Playing like a wicked cross between Scream and Heathers, Tragedy Girls sets itself apart from the last several slasher comedies based purely on the strength of its leads, Alexandra Shipp and Brianna Hildebrand, who are destined for iconic cult status among horror fans. In the film, Shipp and Hildebrand play McKayla Hooper and Sadie Cunningham, two high school seniors that commit a string of murders to drive public interest in their true crime blog. Armed with an infinite knowledge of horror films and serial killers, McKayla and Sadie prove to be a sadistic duo. What makes the work of Shipp and Hildebrand so impressive, though, is that, despite viewers fully buying into their performances as demented killers, they display an unmitigated likability and innocent connection to each other that allows us to root for them on their narcissistic quest for fame.
In many ways, director Tyler MacIntyre has crafted a stinging social commentary on that very subject: narcissism in the age of social media. Facebook, Twitter, Instagram, etc, have all contributed to a level of self-importance in each of us, and more-so than average users of these sites, that narcissism manifests itself in certain beings who are willing to sacrifice a clean conscience for the sake of cheap internet fame and popularity. How nasty are you willing to be in order to gain followers? There’s no limit for some, and MacIntyre addresses that issue without sacrificing the fun, upbeat tone of the film, or beating viewers over the head with it.

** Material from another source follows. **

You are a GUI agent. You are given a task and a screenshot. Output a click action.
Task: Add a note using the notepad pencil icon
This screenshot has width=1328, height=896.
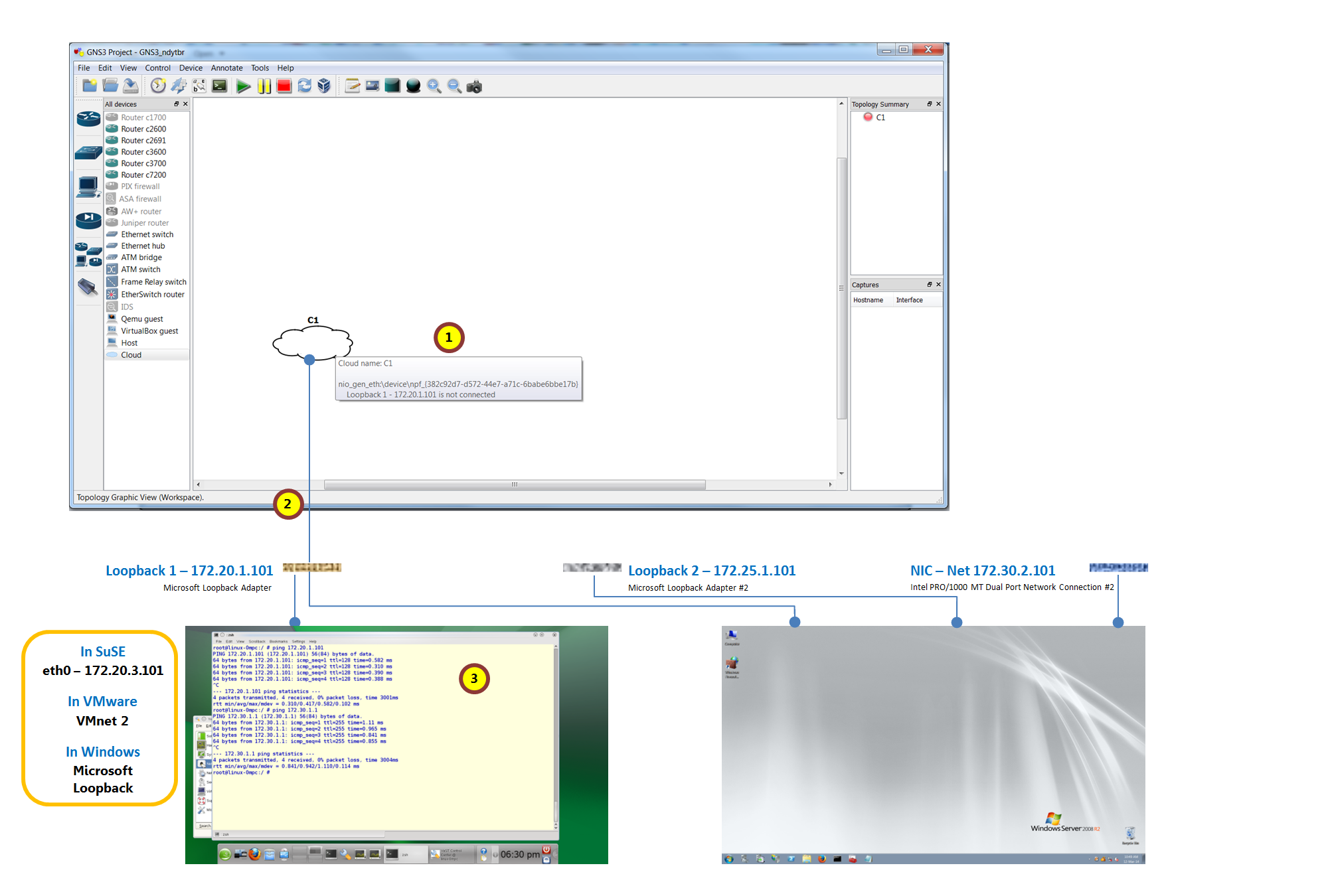(x=351, y=86)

Aside from the performances of Shipp and Hildebrand, Tragedy Girls also benefits from a dynamite supporting cast of Jack Quaid, Kevin Durand, Craig Robinson and Josh Hutcherson- each of who are terrific in their roles, whether its meant to elicit humor, horror, or a sense of normalcy. These characters may take a backseat to our addicting female leads, but they ensure that it’s still a fun place to ride, even if we prefer shotgun.
Personally, Tragedy Girls is the most fun I’ve had within the horror genre in quite some time. There’s plenty of gore for the bloodhounds, and numerous references for die-hard horror fans to sink their teeth into. Tyler MacIntyre occupies a splendid space between the dark material and light tone, and when coupled with the infectiously villainous performances of Alexandra Shipp and Brianna Hildebrand, it makes Tragedy Girls a can’t-miss feature for fans of slashers and slasher comedies alike.